Extract domain from URL for 0.9.x path structure. Uses full hostname with sanitized special chars.

Examples: https://example.com:8080 → example.com_8080 https://sub.example.com → sub.example.com file:///path → localhost data:text/html → data

get_storage_path_for_version(version: str, config: ArchiveBoxBaseConfig | None = None) → pathlib.Path[source]

Calculate storage path for specific filesystem version. Centralizes path logic so it’s reusable.

0.7.x/0.8.x: archive/{timestamp} 0.9.x: archive/users/{username}/snapshots/YYYYMMDD/{domain}/{uuid}/

classmethod load_from_directory(snapshot_dir: pathlib.Path) → Optional[archivebox.core.models.Snapshot][source]

Load existing Snapshot from DB by reading index.jsonl or index.json.

Reads index file, extracts url+timestamp, queries DB. Returns existing Snapshot or None if not found/invalid. Does NOT create new snapshots.

ONLY used by: archivebox update (for orphan detection)

classmethod create_from_directory(snapshot_dir: pathlib.Path) → Optional[archivebox.core.models.Snapshot][source]

Create new Snapshot from orphaned directory.

Validates timestamp, ensures uniqueness. Returns new UNSAVED Snapshot or None if invalid.

ONLY used by: archivebox update (for orphan import)

static _select_best_timestamp(index_timestamp: object | None, folder_name: str) → str | None[source]

Select best timestamp from index.json vs folder name.
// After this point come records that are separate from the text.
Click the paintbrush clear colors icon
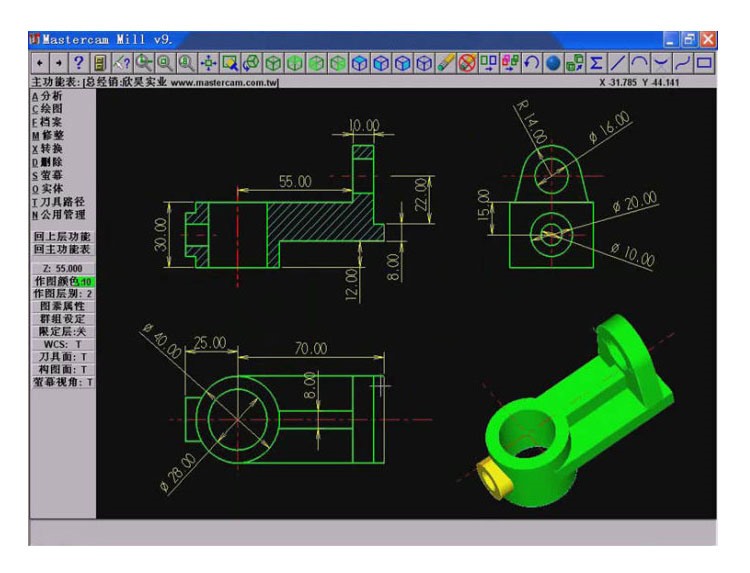 pos(446,63)
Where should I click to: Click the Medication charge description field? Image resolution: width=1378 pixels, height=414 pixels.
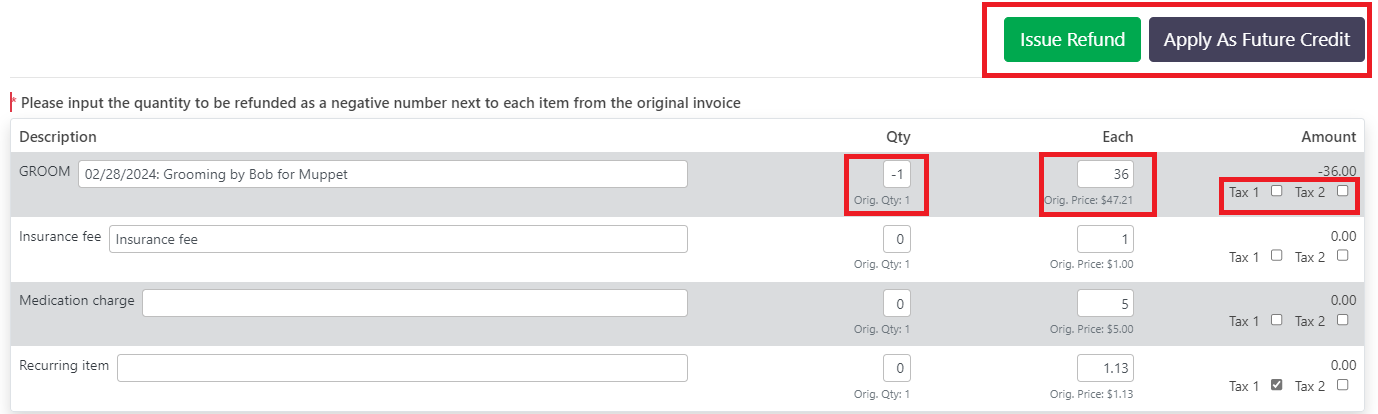click(415, 303)

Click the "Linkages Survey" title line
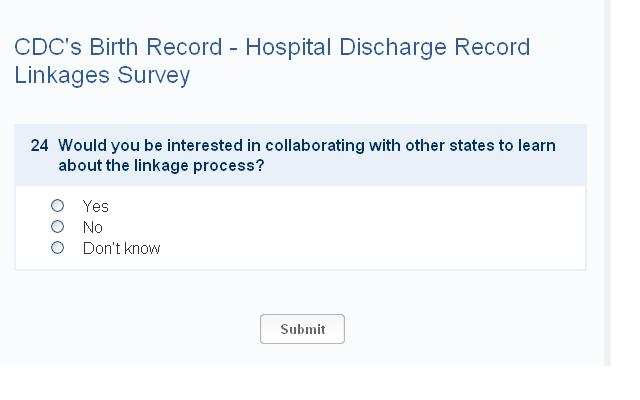[x=102, y=75]
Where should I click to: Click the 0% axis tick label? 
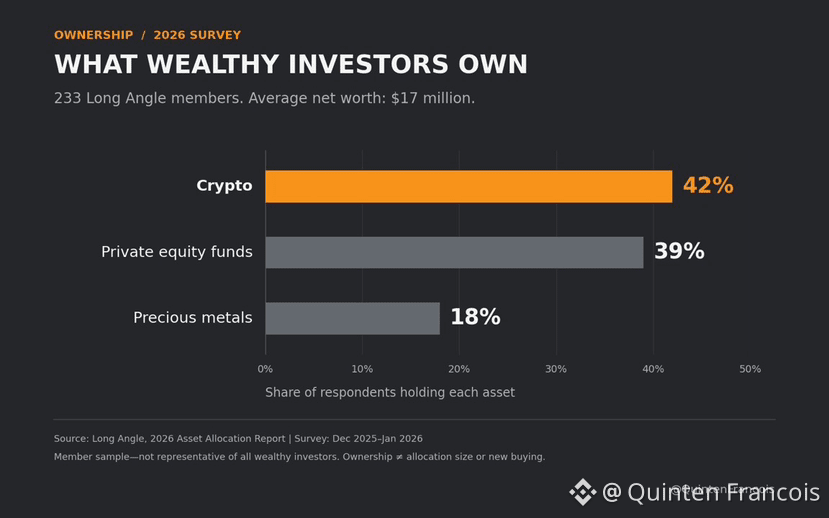265,369
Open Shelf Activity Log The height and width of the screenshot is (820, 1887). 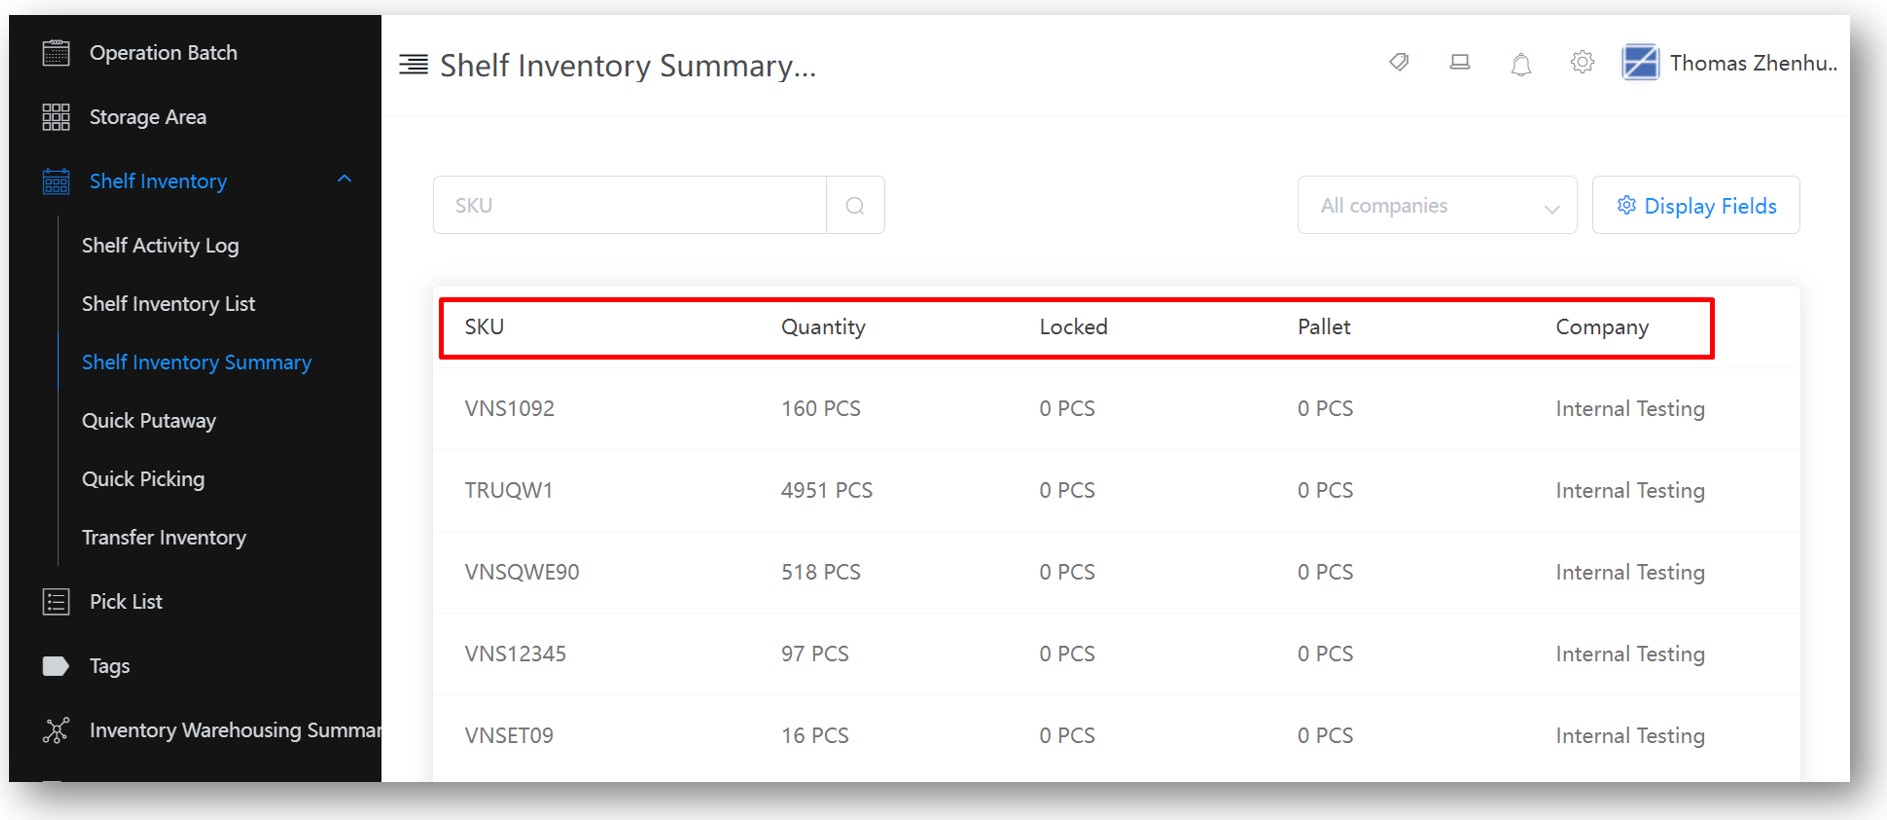pos(160,245)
Validates range (1995-2035). When a valid legacy folder name is available it is the stable filesystem identity, so preserve it over normalized variants like “1508259732.0” found in old index files.

classmethod _ensure_unique_timestamp(url: str, timestamp: str) → str[source]: Ensure timestamp is globally unique. If there is a collision, add a tiny fractional suffix until unique.

static _detect_fs_version_from_index(data: dict) → str[source]

Detect fs_version from index.json structure.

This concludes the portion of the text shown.